Agile software development methodologies, such as Scrum, have gained tremendous popularity and proven successful in quickly delivering quality Functional Requirements (FRs). However, agile methodologies have not adequately identified, modeled, and linked Non-Functional Requirements (NFRs) with FRs in early development phases. Researchers agree that NFRs have been generally ignored in conventional methodologies, especially ignored in agile environments.
This dissertation develops a conceptual framework for NFR modeling in agile processes. The proposed Non-functional Requirements Modeling for Agile Processes (NORMAP) Methodology investigated the feasibility of identifying, linking, and modeling Agile Loose Cases (ALCs) with Agile Use Cases (AUCs) and Agile Choose Cases (ACCs). AUCs are newly proposed hybrid of use cases and agile user stories. ALCs are proposed—loosely—defined agile NFRs. ACCs are proposed potential solutions (operationalizations) for ALCs. A lightweight adapted version of the NFR Framework was developed including 25 important NFRs selected out of 161 for this study. Further, an enhanced risk-driven agile requirements implementation sequence (NORPLAN) was developed and visualized as a tree-like view (NORVIEW).

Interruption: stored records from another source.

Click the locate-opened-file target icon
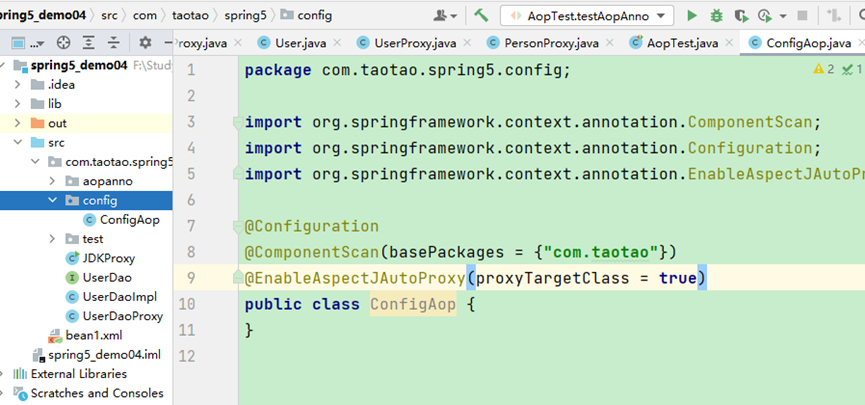[x=64, y=43]
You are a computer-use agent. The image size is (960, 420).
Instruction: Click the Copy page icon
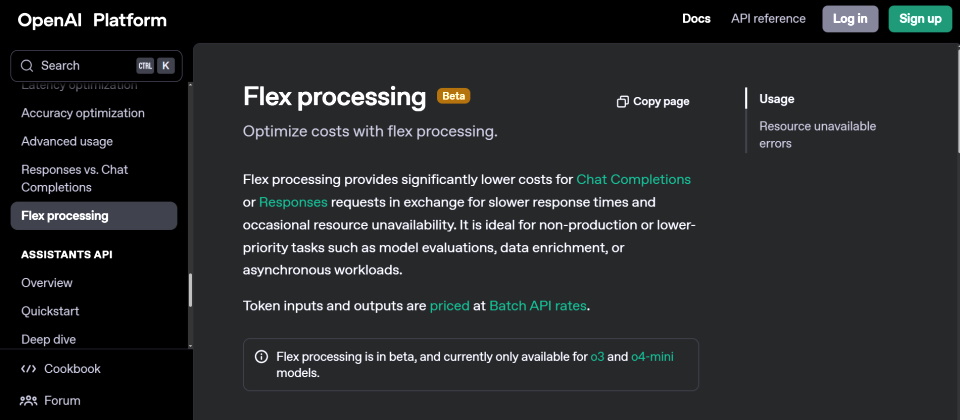click(x=623, y=102)
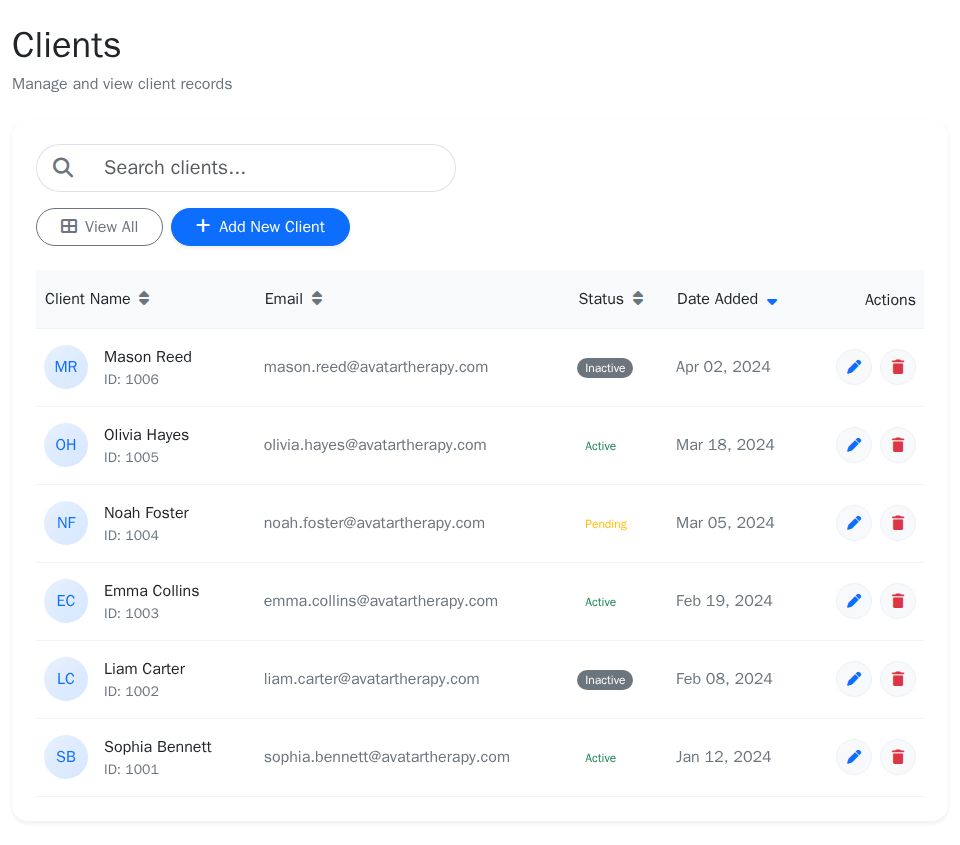The width and height of the screenshot is (960, 845).
Task: Edit Mason Reed's client record
Action: coord(854,367)
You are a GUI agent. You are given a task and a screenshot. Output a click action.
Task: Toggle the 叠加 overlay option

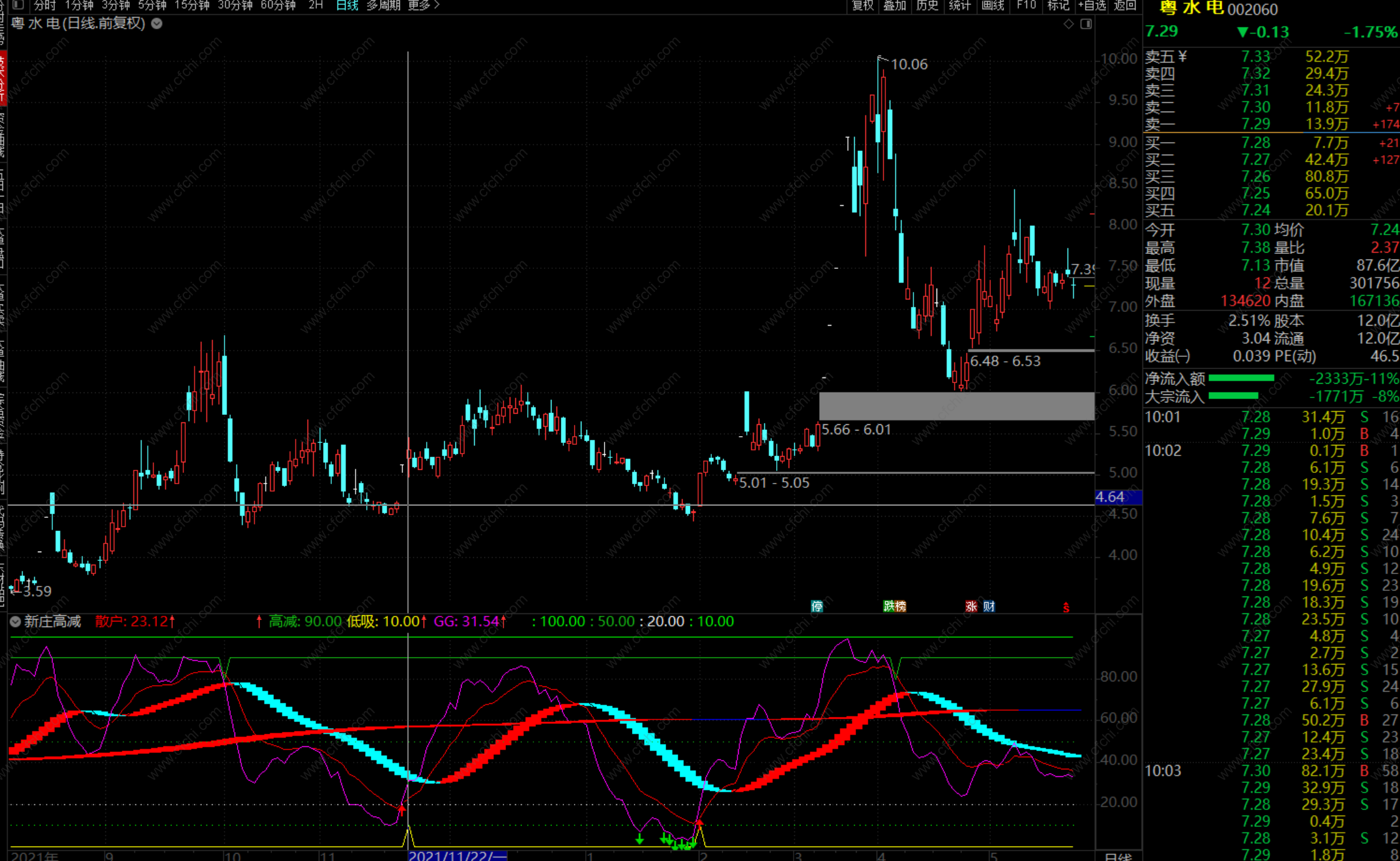(x=895, y=5)
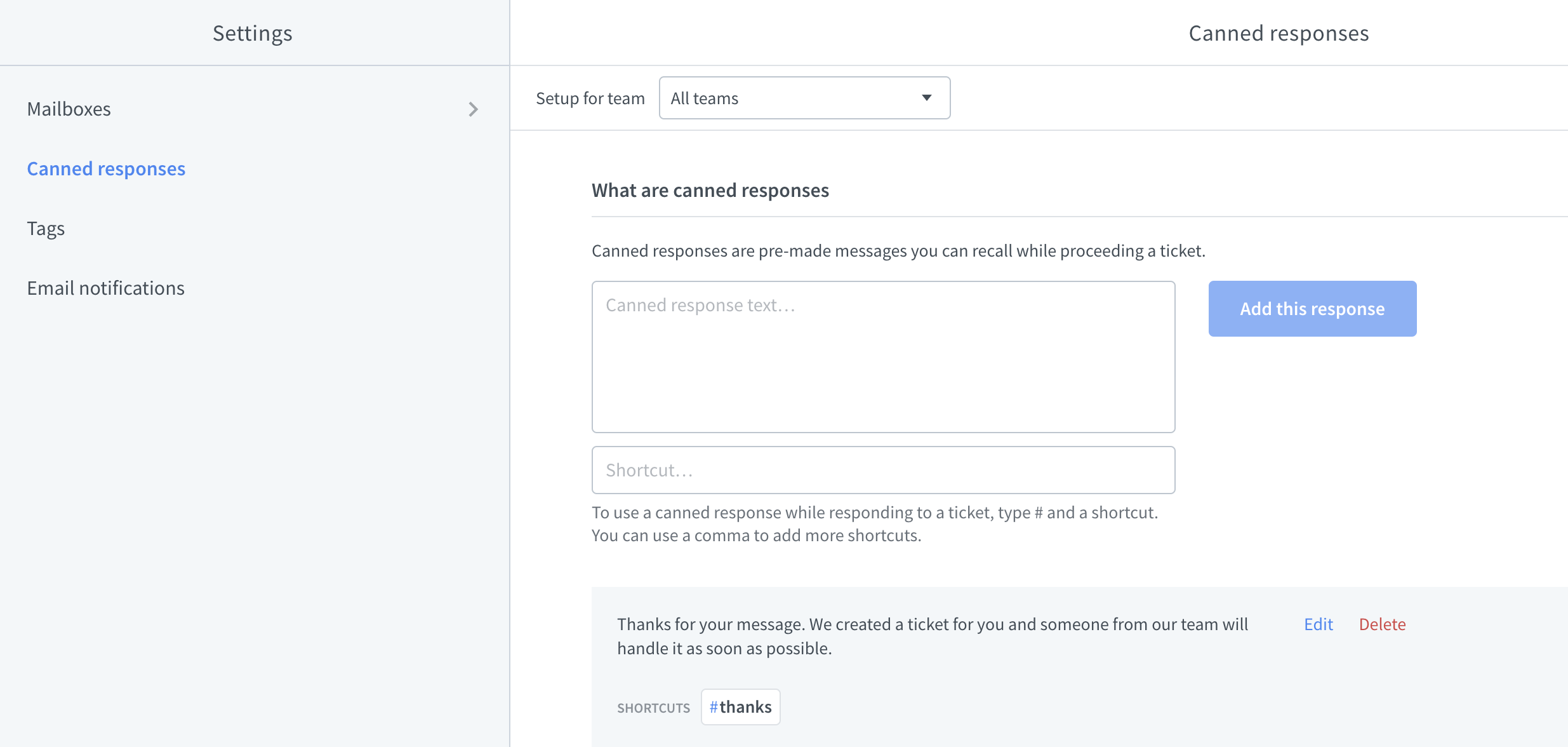Open the All teams dropdown

(804, 97)
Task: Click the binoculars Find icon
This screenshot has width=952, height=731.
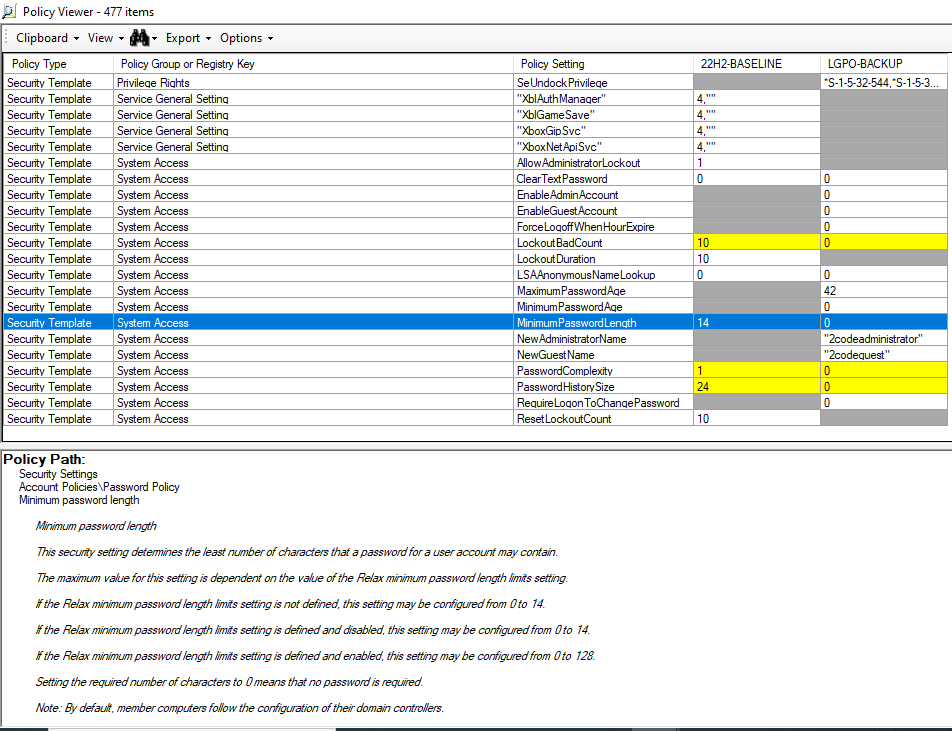Action: (138, 38)
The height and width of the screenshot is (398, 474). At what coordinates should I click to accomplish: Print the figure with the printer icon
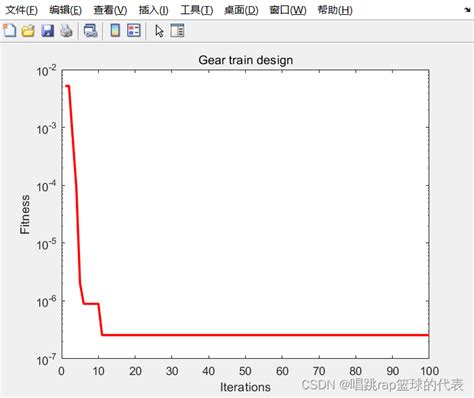(66, 31)
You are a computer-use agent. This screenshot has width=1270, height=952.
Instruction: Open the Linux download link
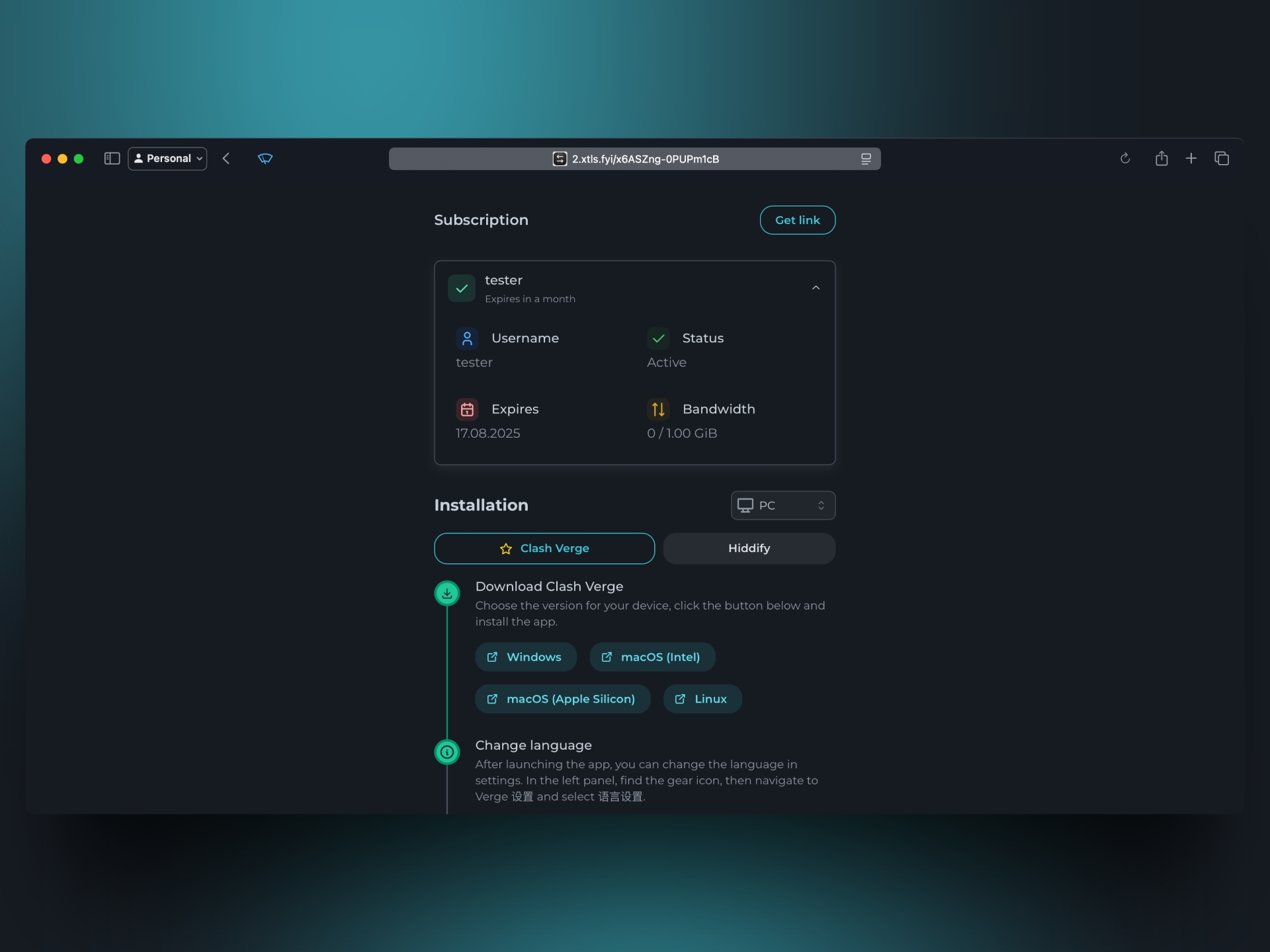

The NORMAP Methodology was validated through developing NORMATIC--a Java-based agile visual modeling simulation tool and two case studies. NORMATIC utilized Natural Language Processing (NLP) tools to parse requirement sentences and identify potential ALCs. The first case study utilized the Predictor Models in Software Engineering (PROMISE) dataset used in NFRs classification. NORMAP successfully parsed and classified ALCs for 529 out of 607 (87.15%) independent user requirements. The second case study utilized the European Union eProcurement System’s 26 functional requirements. NORMAP successfully parsed and classified ALCs for 50 out of 57 sentences that included possible ALCs (87.71%). Furthermore, requirements quality and project management metrics were used to calculate a risk-driven requirements implementation sequence using three priority schemes.
Results showed that Riskiest-Requirements-First priority scheme planned requirements in 17 sprints--two months earlier than the Highest-Business-Value-First scheme (21 sprints) and one month earlier than the Riskiest-Requirements-Last scheme (19 sprints). Agile communities can potentially benefit from the NORMAP Methodology by utilizing a systematic and risk-driven lightweight engineering process to visually model and plan NFRs as first-class artifacts in agile environments.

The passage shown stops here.